** Opening TASK DATA block **
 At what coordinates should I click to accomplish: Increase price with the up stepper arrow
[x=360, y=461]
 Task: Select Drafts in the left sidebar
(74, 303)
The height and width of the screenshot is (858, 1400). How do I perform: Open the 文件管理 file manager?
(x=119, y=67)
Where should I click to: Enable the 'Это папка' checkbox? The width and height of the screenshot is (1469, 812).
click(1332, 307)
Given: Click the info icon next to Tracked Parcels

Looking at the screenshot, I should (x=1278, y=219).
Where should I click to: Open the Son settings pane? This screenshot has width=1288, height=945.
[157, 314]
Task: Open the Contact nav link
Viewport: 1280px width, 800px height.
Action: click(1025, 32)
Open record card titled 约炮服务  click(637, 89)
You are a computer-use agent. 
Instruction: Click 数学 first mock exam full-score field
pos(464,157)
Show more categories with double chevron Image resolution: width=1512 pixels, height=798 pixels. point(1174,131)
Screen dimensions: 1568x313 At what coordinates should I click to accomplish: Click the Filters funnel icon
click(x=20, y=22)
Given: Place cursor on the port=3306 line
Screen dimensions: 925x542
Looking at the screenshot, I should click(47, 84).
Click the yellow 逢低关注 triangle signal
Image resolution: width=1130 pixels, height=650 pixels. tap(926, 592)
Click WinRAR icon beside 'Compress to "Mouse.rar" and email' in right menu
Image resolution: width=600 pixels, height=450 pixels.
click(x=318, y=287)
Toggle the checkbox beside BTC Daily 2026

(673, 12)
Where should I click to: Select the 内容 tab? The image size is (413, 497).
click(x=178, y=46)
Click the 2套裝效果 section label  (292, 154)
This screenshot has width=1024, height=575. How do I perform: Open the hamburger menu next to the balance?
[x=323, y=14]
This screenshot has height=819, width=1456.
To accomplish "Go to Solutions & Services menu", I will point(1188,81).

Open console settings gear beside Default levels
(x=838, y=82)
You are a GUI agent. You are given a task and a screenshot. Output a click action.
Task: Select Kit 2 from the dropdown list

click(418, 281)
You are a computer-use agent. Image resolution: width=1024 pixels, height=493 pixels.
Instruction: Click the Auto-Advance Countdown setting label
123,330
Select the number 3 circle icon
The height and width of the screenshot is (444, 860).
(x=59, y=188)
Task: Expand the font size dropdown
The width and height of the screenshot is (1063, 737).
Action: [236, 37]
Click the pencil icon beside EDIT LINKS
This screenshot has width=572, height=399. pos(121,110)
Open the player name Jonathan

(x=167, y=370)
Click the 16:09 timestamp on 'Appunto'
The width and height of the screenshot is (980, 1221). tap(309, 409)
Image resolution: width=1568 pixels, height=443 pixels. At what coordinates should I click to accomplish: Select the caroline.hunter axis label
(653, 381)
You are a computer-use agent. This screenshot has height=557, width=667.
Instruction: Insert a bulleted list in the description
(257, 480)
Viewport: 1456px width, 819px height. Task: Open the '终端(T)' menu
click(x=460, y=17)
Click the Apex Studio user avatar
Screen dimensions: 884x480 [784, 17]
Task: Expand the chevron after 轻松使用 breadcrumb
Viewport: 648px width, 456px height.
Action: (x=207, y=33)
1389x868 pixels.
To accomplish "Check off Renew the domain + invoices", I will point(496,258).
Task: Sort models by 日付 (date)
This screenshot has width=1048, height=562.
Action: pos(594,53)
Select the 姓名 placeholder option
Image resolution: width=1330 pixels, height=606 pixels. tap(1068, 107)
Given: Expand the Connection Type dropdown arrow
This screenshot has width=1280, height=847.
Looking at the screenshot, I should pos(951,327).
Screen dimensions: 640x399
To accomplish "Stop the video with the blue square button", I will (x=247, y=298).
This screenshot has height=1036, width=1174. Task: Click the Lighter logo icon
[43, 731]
** Closing TASK DATA block **
WHAT IS BEING ASKED:
Word for word, give the records again.

ANSWER TO THE PROBLEM:
 At what coordinates should I click to accomplish: Increase price with the up stepper arrow
[x=360, y=461]
 Task: Select Drafts in the left sidebar
(74, 303)
The height and width of the screenshot is (858, 1400). How do I perform: Open the 文件管理 file manager?
(x=119, y=67)
Where should I click to: Enable the 'Это папка' checkbox? The width and height of the screenshot is (1469, 812).
click(1332, 307)
Given: Click the info icon next to Tracked Parcels

Looking at the screenshot, I should (x=1278, y=219).
Where should I click to: Open the Son settings pane? This screenshot has width=1288, height=945.
[157, 314]
Task: Open the Contact nav link
Viewport: 1280px width, 800px height.
Action: click(1025, 32)
Open record card titled 约炮服务  click(637, 89)
You are a computer-use agent. 
Instruction: Click 数学 first mock exam full-score field
pos(464,157)
Show more categories with double chevron Image resolution: width=1512 pixels, height=798 pixels. point(1174,131)
Screen dimensions: 1568x313 At what coordinates should I click to accomplish: Click the Filters funnel icon
click(x=20, y=22)
Given: Place cursor on the port=3306 line
Screen dimensions: 925x542
Looking at the screenshot, I should click(47, 84).
Click the yellow 逢低关注 triangle signal
Image resolution: width=1130 pixels, height=650 pixels. tap(926, 592)
Click WinRAR icon beside 'Compress to "Mouse.rar" and email' in right menu
Image resolution: width=600 pixels, height=450 pixels.
click(x=318, y=287)
Toggle the checkbox beside BTC Daily 2026

(673, 12)
Where should I click to: Select the 内容 tab? The image size is (413, 497).
click(x=178, y=46)
Click the 2套裝效果 section label  (292, 154)
This screenshot has width=1024, height=575. How do I perform: Open the hamburger menu next to the balance?
[x=323, y=14]
This screenshot has height=819, width=1456.
To accomplish "Go to Solutions & Services menu", I will point(1188,81).

Open console settings gear beside Default levels
(x=838, y=82)
You are a GUI agent. You are given a task and a screenshot. Output a click action.
Task: Select Kit 2 from the dropdown list

click(418, 281)
You are a computer-use agent. Image resolution: width=1024 pixels, height=493 pixels.
Instruction: Click the Auto-Advance Countdown setting label
123,330
Select the number 3 circle icon
The height and width of the screenshot is (444, 860).
(x=59, y=188)
Task: Expand the font size dropdown
The width and height of the screenshot is (1063, 737).
Action: [236, 37]
Click the pencil icon beside EDIT LINKS
This screenshot has width=572, height=399. pos(121,110)
Open the player name Jonathan

(x=167, y=370)
Click the 16:09 timestamp on 'Appunto'
The width and height of the screenshot is (980, 1221). tap(309, 409)
Image resolution: width=1568 pixels, height=443 pixels. At what coordinates should I click to accomplish: Select the caroline.hunter axis label
(653, 381)
You are a computer-use agent. This screenshot has height=557, width=667.
Instruction: Insert a bulleted list in the description
(257, 480)
Viewport: 1456px width, 819px height. Task: Open the '终端(T)' menu
click(x=460, y=17)
Click the Apex Studio user avatar
Screen dimensions: 884x480 [784, 17]
Task: Expand the chevron after 轻松使用 breadcrumb
Viewport: 648px width, 456px height.
Action: (x=207, y=33)
1389x868 pixels.
To accomplish "Check off Renew the domain + invoices", I will point(496,258).
Task: Sort models by 日付 (date)
This screenshot has width=1048, height=562.
Action: pos(594,53)
Select the 姓名 placeholder option
Image resolution: width=1330 pixels, height=606 pixels. tap(1068, 107)
Given: Expand the Connection Type dropdown arrow
This screenshot has width=1280, height=847.
Looking at the screenshot, I should pos(951,327).
Screen dimensions: 640x399
To accomplish "Stop the video with the blue square button", I will (x=247, y=298).
This screenshot has height=1036, width=1174. Task: Click the Lighter logo icon
[43, 731]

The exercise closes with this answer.